An 18-year-old man presented one hour after the suicidal ingestion of approximately 10 g of steel-gray crystalline powder of zinc phosphide (Zn3P2) dissolved in fruit juice, after which he immediately vomited. He was conscious and had no chief complaint, but he presented to the emergency department because he feared death.
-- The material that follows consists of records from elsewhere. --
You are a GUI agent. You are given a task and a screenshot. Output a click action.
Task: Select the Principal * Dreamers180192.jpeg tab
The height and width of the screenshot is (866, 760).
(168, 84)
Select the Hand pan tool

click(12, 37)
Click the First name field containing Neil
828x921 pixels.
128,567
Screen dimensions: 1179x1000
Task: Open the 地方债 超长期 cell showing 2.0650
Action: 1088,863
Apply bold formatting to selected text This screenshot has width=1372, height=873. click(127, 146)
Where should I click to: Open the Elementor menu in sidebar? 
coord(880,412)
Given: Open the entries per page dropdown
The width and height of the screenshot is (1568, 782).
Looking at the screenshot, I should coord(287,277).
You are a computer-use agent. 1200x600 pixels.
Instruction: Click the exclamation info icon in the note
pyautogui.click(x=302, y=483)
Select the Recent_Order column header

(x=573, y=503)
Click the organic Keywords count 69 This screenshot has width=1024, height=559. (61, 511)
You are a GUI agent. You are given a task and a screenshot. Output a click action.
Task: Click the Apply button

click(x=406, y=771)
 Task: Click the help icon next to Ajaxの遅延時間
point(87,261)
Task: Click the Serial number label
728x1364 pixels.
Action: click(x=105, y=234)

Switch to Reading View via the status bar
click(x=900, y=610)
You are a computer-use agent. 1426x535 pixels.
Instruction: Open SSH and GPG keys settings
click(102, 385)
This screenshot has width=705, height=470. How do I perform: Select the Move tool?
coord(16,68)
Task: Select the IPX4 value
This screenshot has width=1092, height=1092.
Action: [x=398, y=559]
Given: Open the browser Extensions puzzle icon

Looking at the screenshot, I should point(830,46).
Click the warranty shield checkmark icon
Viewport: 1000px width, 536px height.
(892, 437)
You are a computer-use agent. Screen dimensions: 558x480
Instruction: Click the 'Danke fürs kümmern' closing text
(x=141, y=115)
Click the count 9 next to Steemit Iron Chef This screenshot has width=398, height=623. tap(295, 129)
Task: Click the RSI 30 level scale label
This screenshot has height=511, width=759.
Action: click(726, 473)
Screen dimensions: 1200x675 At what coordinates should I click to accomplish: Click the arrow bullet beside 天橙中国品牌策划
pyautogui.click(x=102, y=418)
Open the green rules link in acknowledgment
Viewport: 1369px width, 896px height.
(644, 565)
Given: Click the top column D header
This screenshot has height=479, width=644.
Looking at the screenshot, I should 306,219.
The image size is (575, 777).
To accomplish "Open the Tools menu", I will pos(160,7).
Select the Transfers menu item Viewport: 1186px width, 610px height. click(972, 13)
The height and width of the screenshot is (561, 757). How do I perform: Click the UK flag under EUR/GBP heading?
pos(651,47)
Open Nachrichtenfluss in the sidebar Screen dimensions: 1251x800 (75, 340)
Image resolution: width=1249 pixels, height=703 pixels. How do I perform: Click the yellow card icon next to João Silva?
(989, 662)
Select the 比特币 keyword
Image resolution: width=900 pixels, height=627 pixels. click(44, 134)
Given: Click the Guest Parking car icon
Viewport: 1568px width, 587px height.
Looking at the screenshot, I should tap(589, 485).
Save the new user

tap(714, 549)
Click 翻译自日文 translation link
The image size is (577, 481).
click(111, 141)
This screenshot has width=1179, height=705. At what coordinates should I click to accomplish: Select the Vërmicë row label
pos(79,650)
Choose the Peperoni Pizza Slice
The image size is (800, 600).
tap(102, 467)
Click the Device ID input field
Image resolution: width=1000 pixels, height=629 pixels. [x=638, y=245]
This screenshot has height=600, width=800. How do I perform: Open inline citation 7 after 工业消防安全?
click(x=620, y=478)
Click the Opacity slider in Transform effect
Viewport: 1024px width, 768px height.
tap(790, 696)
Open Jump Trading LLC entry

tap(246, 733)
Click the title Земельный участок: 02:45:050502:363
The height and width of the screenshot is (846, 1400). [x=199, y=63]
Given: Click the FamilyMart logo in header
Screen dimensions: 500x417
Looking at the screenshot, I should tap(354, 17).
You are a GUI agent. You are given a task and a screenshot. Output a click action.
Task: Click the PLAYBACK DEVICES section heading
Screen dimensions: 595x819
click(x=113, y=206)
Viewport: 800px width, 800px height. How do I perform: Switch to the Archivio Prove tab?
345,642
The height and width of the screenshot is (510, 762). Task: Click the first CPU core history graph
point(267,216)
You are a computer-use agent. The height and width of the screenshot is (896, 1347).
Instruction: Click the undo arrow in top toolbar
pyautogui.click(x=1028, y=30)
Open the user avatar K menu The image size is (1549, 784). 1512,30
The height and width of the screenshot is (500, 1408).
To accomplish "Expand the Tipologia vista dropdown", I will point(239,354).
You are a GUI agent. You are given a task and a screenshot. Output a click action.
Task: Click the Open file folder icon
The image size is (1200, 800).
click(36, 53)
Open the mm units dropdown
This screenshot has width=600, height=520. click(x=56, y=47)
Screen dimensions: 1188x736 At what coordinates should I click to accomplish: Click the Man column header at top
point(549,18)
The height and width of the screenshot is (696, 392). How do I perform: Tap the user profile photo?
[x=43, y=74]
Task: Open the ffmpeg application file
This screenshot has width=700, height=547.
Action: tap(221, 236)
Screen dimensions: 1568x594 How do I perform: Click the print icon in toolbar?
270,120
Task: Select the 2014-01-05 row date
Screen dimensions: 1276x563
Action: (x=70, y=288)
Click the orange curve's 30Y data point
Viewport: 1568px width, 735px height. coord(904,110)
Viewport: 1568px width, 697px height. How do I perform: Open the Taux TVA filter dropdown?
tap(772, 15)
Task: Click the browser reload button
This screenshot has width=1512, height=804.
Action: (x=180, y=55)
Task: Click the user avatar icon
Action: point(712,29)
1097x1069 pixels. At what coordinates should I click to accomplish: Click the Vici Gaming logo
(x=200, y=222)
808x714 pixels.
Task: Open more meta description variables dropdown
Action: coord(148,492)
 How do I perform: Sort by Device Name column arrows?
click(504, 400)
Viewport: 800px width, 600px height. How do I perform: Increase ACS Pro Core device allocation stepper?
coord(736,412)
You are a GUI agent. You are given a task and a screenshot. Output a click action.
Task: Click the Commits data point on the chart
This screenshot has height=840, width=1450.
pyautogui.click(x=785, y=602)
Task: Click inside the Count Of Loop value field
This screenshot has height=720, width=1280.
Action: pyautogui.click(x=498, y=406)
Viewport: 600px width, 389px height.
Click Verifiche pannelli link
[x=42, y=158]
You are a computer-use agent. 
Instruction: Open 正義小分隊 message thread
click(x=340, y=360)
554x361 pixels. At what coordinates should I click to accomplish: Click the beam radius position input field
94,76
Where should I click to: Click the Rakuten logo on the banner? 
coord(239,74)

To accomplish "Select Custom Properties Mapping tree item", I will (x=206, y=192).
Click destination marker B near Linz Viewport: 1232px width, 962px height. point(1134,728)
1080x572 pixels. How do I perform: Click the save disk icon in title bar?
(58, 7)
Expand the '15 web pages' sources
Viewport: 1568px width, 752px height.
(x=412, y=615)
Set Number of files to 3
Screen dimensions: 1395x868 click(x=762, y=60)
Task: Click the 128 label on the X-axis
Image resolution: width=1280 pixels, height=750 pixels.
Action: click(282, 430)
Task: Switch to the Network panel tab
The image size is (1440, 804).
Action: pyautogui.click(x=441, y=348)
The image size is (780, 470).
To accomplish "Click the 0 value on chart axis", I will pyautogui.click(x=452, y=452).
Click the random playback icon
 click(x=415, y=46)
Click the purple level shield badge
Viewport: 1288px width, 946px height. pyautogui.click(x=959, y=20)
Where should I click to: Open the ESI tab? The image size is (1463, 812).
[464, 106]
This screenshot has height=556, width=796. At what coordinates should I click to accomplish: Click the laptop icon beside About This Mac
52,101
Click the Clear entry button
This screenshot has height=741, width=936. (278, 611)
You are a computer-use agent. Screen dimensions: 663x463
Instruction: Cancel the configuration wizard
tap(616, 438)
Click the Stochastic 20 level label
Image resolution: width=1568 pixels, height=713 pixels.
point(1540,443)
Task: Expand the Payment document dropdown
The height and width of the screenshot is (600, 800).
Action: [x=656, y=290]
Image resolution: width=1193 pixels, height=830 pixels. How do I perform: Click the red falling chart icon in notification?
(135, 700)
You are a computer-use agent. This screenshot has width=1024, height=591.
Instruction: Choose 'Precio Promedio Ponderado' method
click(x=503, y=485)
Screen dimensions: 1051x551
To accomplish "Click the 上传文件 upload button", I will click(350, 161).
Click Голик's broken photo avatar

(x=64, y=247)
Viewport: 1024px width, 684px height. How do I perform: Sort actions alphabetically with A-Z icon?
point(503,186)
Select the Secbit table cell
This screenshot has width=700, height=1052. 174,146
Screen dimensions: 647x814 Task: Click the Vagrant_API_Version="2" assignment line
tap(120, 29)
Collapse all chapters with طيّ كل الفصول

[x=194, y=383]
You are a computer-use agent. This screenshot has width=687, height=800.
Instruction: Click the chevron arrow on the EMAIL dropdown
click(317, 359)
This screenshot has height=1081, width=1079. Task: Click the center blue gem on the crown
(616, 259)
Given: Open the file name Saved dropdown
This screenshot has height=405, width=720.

His vital signs were normal. We inserted a nasogastric tube, and administered gastric lavage, charcoal, and sorbitol. He was hospitalized for cardiac monitoring. Lab tests, including arterial blood gases, serum sodium, potassium, blood urea nitrogen, creatinine, blood glucose level, PT, PTT, and INR, were normal. His electrocardiogram at presentation showed premature atrial contractions and premature ventricular contractions. (See figure 1.)
About 12 hours later, his blood pressure dropped to 90/60 mm Hg, and he was transferred to the intensive care unit. Magnesium sulfate (MgSO4) 50%, 2 cc, q6h, and calcium gluconate 10%, 10 cc, q6h were initiated. His ECG lead II strip demonstrated no change in comparison with the first ECG. (See figure 2.)
All lab tests (CPK, LDH, and liver function tests in addition to repeats of the lab tests done at presentation) were within normal limits. MgSO4 was discontinued after 24 hours, and N-acetyl cysteine was initiated. Premature atrial contractions and PVCs were still present. An echocardiogram was performed, and his ejection fraction was reported to be 55% and the valves were normal. (See figure 3.)
His lab results were normal except for hypomagnesemia. Magnesium sulfate was again initiated. A day later, calcium gluconate, NAC, and MgSO4 were discontinued. He was transferred to the toxicology ward after three days in the ICU, and he was discharged two days later with PVCs and sinus arrhythmias in a good physical condition.
Zinc phosphide is similar to aluminum phosphide in releasing phosphine (PH3) when coming in contact with moisture. (Public Health Rep 1947;203:1.) PH3 is absorbed from the gastrointestinal tract, and it disturbs the mitochondrial function by blockage of the cytochrome C oxidase once it reaches the tissues. Energy failure in cells and generation of the free radicals also result in lipid peroxidation. (Vet Hum Toxicol 1989;31:559.) Previous studies have shown that almost 25 percent of the patients who refer after zinc phosphide ingestion are asymptomatic and 33 percent are metabolically stable. (J Adv Res 2011;2:149; J Pak Med Assoc 2008;58:289; Egypt J Ind Med 1984;8:211; Int J Clin Pharmacol Ther 1998;36:406.)
Profuse vomiting, abdominal pain, tachypnea, hyperpnea, dyspnea, cough, chest tightness, tachycardia, hypotension, agitation, hallucinations, hepatomegaly, raised transaminases, hepatic failure, severe hypoglycemia, severe metabolic acidosis with acute distal renal tubular acidosis, pancreatitis, and delayed onset noncardiogenic pulmonary edema have been reported as the clinical manifestations associated with this poisoning. (J Adv Res 2011;2:149; J Pak Med Assoc 2008;58:289; Intensive Care Med 2002;28:223; J Nepal Health Res Council 2002;1:13; Postgrad Med J 1996;72:237.) Arrhythmias, conduction disturbances, ischemic pattern, early repolarization syndrome, varied sino-atrial blocks, bradycardia-tachycardia syndrome, and electrical alternans have been reported in ALP-poisoned patients. (J Indian Med Assoc 1991;89:32.) No study has been performed, to the best of my knowledge, to evaluate ECG manifestations in Zn3P2-poisoned patients. This case highlights that PACs and PVCs on the ECG of an acute Zn3P2- poisoned patient may have no correlation with acute poisoning.